The primer pair was used successfully to amplify the PCR product of desired size (approx. 876 bp) from all three environmental systems. Furthermore, the metagenomic library was constructed to perform the diversity and distribution studies. After the selection of positive clones, RFLP based screening and sequencing, twenty OTUs (Operational Taxonomic Units) from each metagenomic library were selected for diversity studies. Himalayan soil (KD), compost (CM) and cow dung (CD) was having 6, 11, and 10 novel OTUs based on the identities of ≤ 75% with known GH1 β-glucosidase protein sequences. The low identities implying that these β-glucosidases may be as yet undiscovered. In all three environmental niches, GH1 β-glucosidase was distributed in Bacteroidetes, Deinococcus, α, β, and γ-Proteobacteria, Firmicutes, Actinobacteria and Chlamydiae groups belonging to the total of 39 different genera. This result validated the potential of the designed degenerate primers and confirmed that primers can work over a broad range of GH1 β-glucosidases and facilitate future metagenomic studies of diverse ecological niches.

The highest diversity index and number of microbial groups were detected in the Himalayan soil sample. Himalayan samples were obtained from a cold desert where no microbial transformation was possible due to the extreme cold climate conditions; this was supported by the results of the phenotypic microarray experiment revealing lesser metabolic activity as compared with other samples. But, geographically the environment contained a hidden organic pool, as recently evidenced by Hood and co-workers (Hood et al., 2015). They informed that the mountain glaciers are storing high organic carbon content and releasing the carbon into the environment due to microbial transformation, as and when the ice shield melts due to the climate change. This concluded that cold desert environment is having low active, but high abundant microbial population.

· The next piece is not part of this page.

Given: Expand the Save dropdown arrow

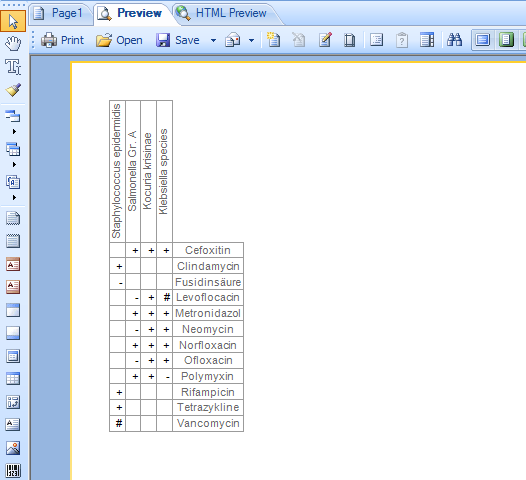Looking at the screenshot, I should 213,41.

The lowest diversity was displayed by cow dung samples, where only three groups, including Bacteroidetes, Firmicutes and Actinobacteria were present. The selective pressure on microbial load while passing through the animal gut may be the possible reason for this low diversity (Callaway et al., 2010).

Conclusion

In conclusion, diverse GH1 β-glucosidase genes were identified from three different environmental niches using metagenomic approach. The low identities of deduced protein sequences revealed the abundance of unexplored diverse and novel β-glucosidase genes in the environment. These results provide the evidence that the distribution and diversity of β-glucosidase are habitat specific and influenced significantly by the availability of nutrients, particularly carbon, as illustrated by the metabolic profiling of abundant microbial populations.

Author contributions

RT and LN designed the study and RT carried out all the experiment. SS and KK helped in analyzing the data. PS and LN critically written and revised the manuscript for important intellectual content. All authors read and approved the final manuscript.

Conflict of interest statement

The authors declare that the research was conducted in the absence of any commercial or financial relationships that could be construed as a potential conflict of interest.